COMPITI ASSEGNATI
1/ Nel testo sulla rivoluzione di Trump, in quale città Emmanuel Todd ha tenuto la conferenza di aprile?
2/ Riprendi il testo sulla rivoluzione di Trump e proseguilo a partire dall'ultima frase riportata.

ESTRATTO DEL TESTO
_ _ _ _ _ _ _

“Credo che dobbiamo partire dall’idea che la sconfitta porti alla rivoluzione, per comprendere la rivoluzione di Trump”.
“L’esperienza in corso negli Stati Uniti, anche se non sappiamo esattamente cosa sarà, è una rivoluzione. È una rivoluzione in senso stretto? È una controrivoluzione?”
Così ha affermato lo storico e filosofo francese Emmanuel Todd nella sua conferenza di aprile a Mosca, “Dalla Russia con amore“.
“Questa [rivoluzione di Trump] è, a mio avviso, legata alla sconfitta. Diverse persone mi hanno riferito di conversazioni tra membri del team di Trump, e ciò che colpisce è la loro consapevolezza della sconfitta. Persone come J.D. Vance, il vicepresidente, e molti altri, sono persone che hanno capito che l’America ha perso questa guerra”.
Questa consapevolezza americana della sconfitta, tuttavia, contrasta nettamente con la sorprendente mancanza di consapevolezza – o meglio, di negazione – della sconfitta da parte degli europei:
“Per gli Stati Uniti, si tratta fondamentalmente di una sconfitta economica. La politica delle sanzioni ha dimostrato che il potere finanziario dell’Occidente non è onnipotente. Agli americani è stata ricordata la fragilità della loro industria militare. Le persone al Pentagono sanno benissimo che uno dei limiti alla loro azione è la limitata capacità del complesso militare-industriale americano”.
“Che l’America in questo momento sia nel mezzo di una seria rivoluzione – facilmente paragonabile alla fine dell’URSS – è compreso da pochi. Eppure, i nostri preconcetti – politici e intellettuali – spesso ci impediscono di vedere e assimilare la portata di questa realtà”.

_ _ _ _ _ _ _

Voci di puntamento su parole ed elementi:
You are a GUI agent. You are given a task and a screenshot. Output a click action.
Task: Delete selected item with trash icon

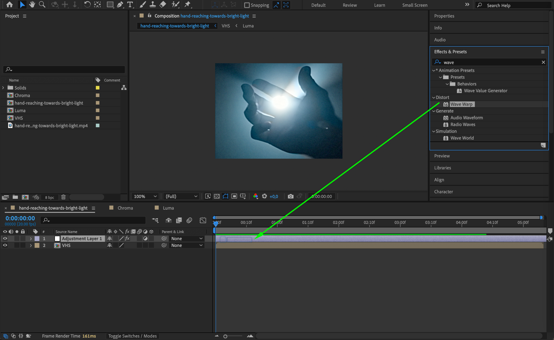click(x=63, y=197)
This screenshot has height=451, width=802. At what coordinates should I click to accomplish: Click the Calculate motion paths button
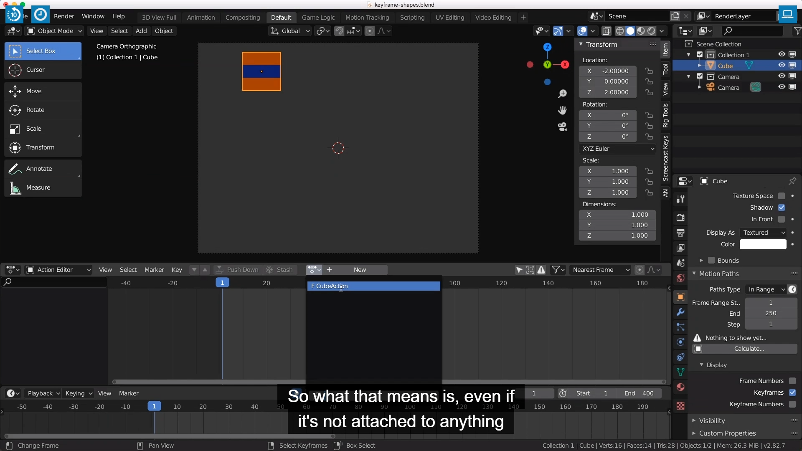coord(749,349)
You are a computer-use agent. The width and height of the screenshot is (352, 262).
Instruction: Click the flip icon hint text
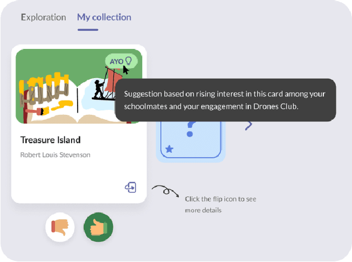click(220, 204)
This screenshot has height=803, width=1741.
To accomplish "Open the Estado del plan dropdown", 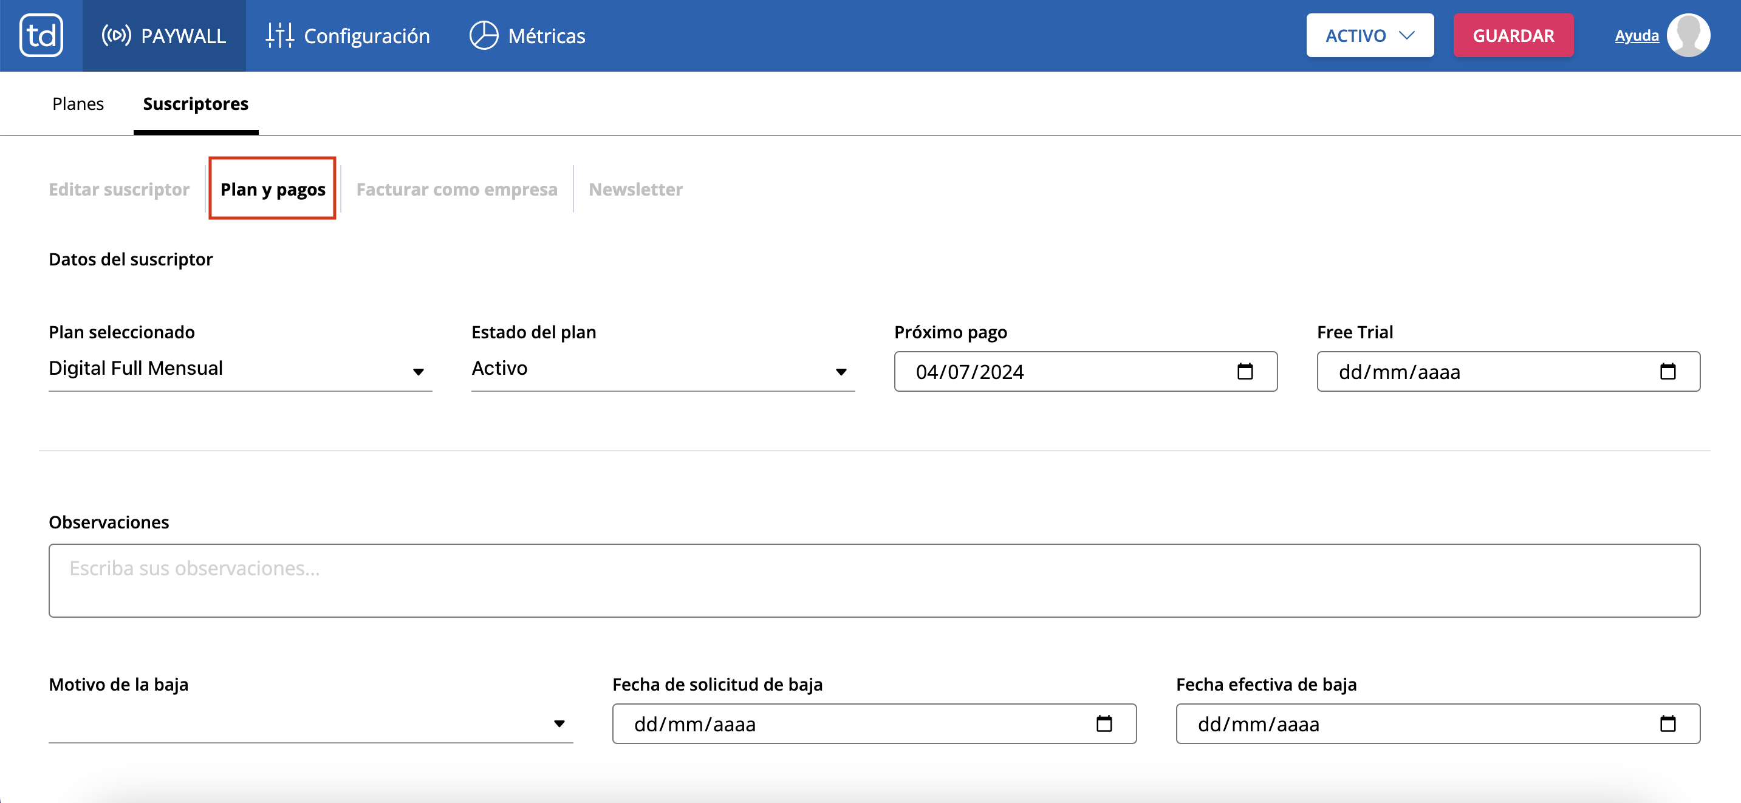I will (x=662, y=370).
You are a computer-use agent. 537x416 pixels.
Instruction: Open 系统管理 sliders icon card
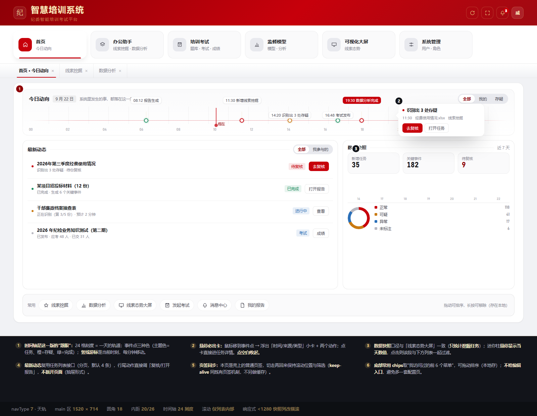436,45
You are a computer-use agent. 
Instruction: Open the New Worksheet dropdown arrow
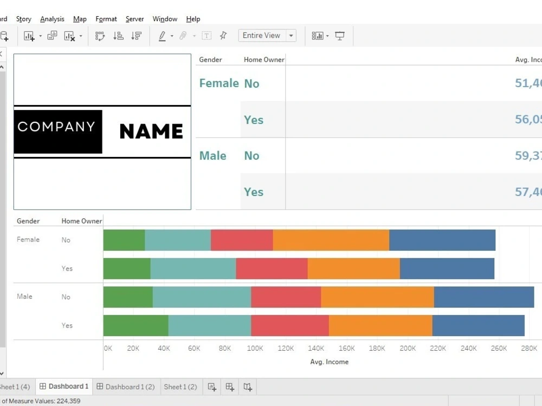coord(40,35)
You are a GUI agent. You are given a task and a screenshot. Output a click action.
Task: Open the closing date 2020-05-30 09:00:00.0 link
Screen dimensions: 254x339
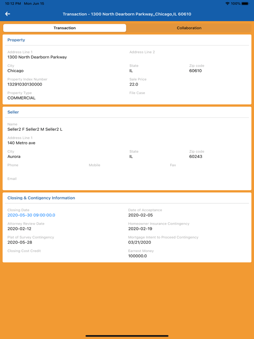pyautogui.click(x=31, y=215)
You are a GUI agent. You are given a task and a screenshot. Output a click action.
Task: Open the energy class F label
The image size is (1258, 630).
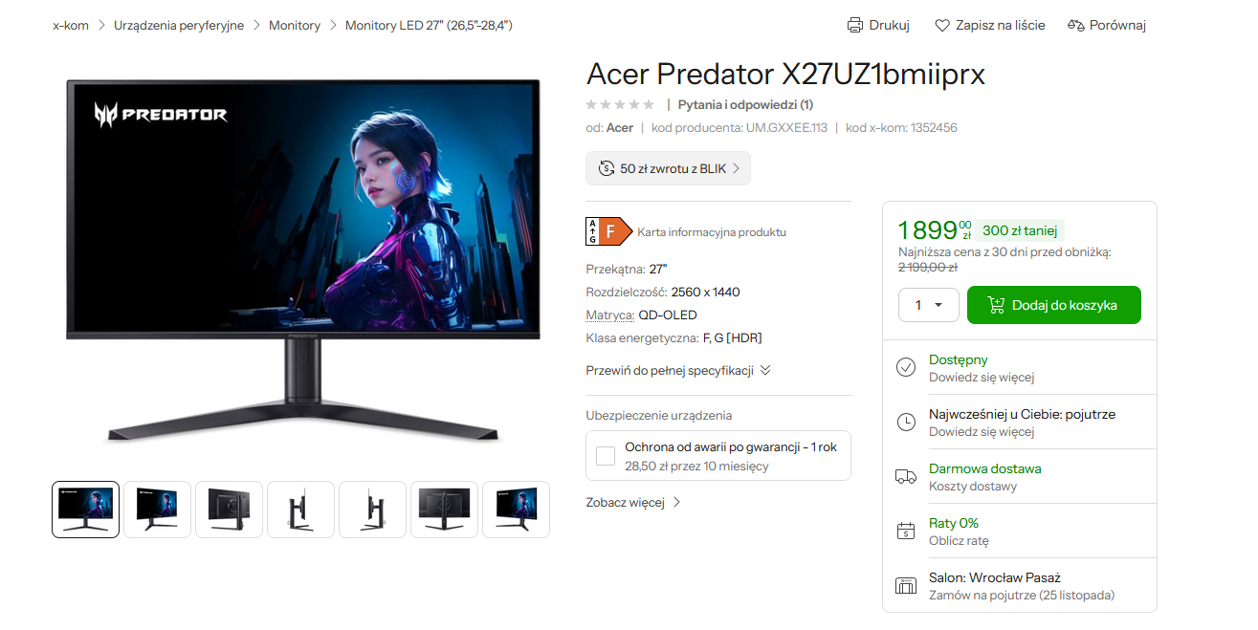(609, 231)
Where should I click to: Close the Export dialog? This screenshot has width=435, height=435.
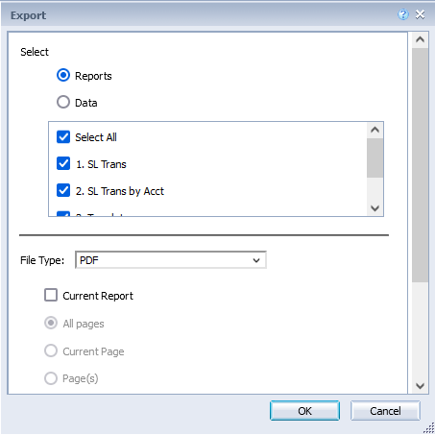[x=420, y=14]
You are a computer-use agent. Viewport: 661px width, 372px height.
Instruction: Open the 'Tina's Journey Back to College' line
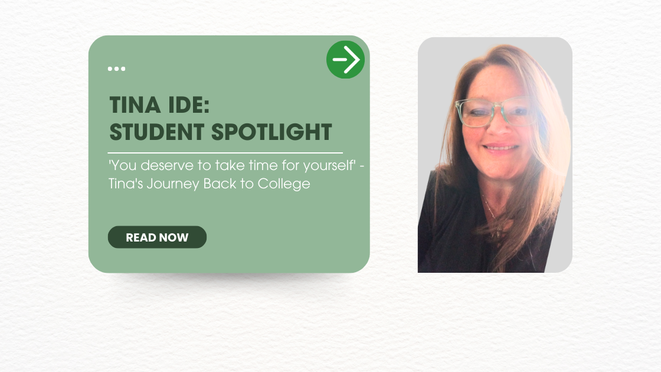(x=209, y=184)
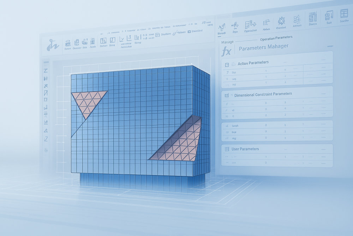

_ _ _ _ _ _ _

RISPOSTE FORNITE
1/ A Mosca.

2/
Todd, a suo merito, non ha difficoltà ad ammettere la difficoltà di percezione:
“Devo ammettere che quando il sistema sovietico era effettivamente crollato, non ero stato in grado di prevedere l’entità della disgregazione e il livello di sofferenza che questa disgregazione avrebbe causato alla Russia. La mia esperienza mi ha insegnato una cosa importante: il crollo di un sistema è tanto mentale quanto economico… Non avevo capito che il comunismo non era solo un’organizzazione economica, ma anche un sistema di credenze, una quasi-religione, che strutturava la vita sociale sovietica e russa. La dislocazione delle credenze aveva portato a una disorganizzazione psicologica ben oltre la disorganizzazione economica. Oggi in Occidente stiamo raggiungendo una situazione di questo tipo”.
Lo sconvolgimento psicologico causato dalla “sconfitta” può spiegare (ma non giustificare) la “curiosa” incapacità dell’Occidente di comprendere gli eventi mondiali: la dissociazione quasi patologica dal mondo reale che mostra nelle sue parole e azioni: la sua cecità – ad esempio, nei confronti dell’esperienza russa della storia e di tutto ciò che sta dietro alla ribellione sciita in Iran. Eppure, mentre la situazione politica si deteriora, non c’è segno che l’Occidente stia diventando più realista nella sua comprensione – ed è molto probabile che continuerà a vivere nella sua costruzione alternativa della realtà – finché non ne verrà espulso con la forza.
Yanis Varoufakis ha sottolineato che la realtà della prospettiva di una “sconfitta” economica degli Stati Uniti era stata chiaramente espressa da Paul Volcker, ex presidente della Federal Reserve, quando aveva affermato che ciò che tiene insieme l’intero sistema globalista è l’enorme flusso di capitali dall’estero – oltre 2 miliardi di dollari ogni giorno lavorativo – che ha sostenuto lo stile di vita agiato e a bassa inflazione degli Stati Uniti.
Oggi, con gli Stati Uniti in un’epoca di deficit di bilancio strutturali insostenibili, Trump è concentrato esclusivamente sul nucleo finanziario americano: il mercato dei titoli del Tesoro (la linfa vitale dell’America) e il mercato azionario (il portafoglio dell’America). Entrambi sono fragili. E qualsiasi pressione esterna potrebbe innescare una reazione a catena:
“In breve, l’America non ha più fiducia nella propria fortezza finanziaria. E la Cina non gioca più secondo le vecchie regole. Questa non è solo una guerra commerciale, è una guerra per il futuro della finanza globale”, afferma Varoufakis. Ecco perché Trump minaccia di guerra chiunque cerchi di soppiantare o aggirare il monopolio commerciale del dollaro.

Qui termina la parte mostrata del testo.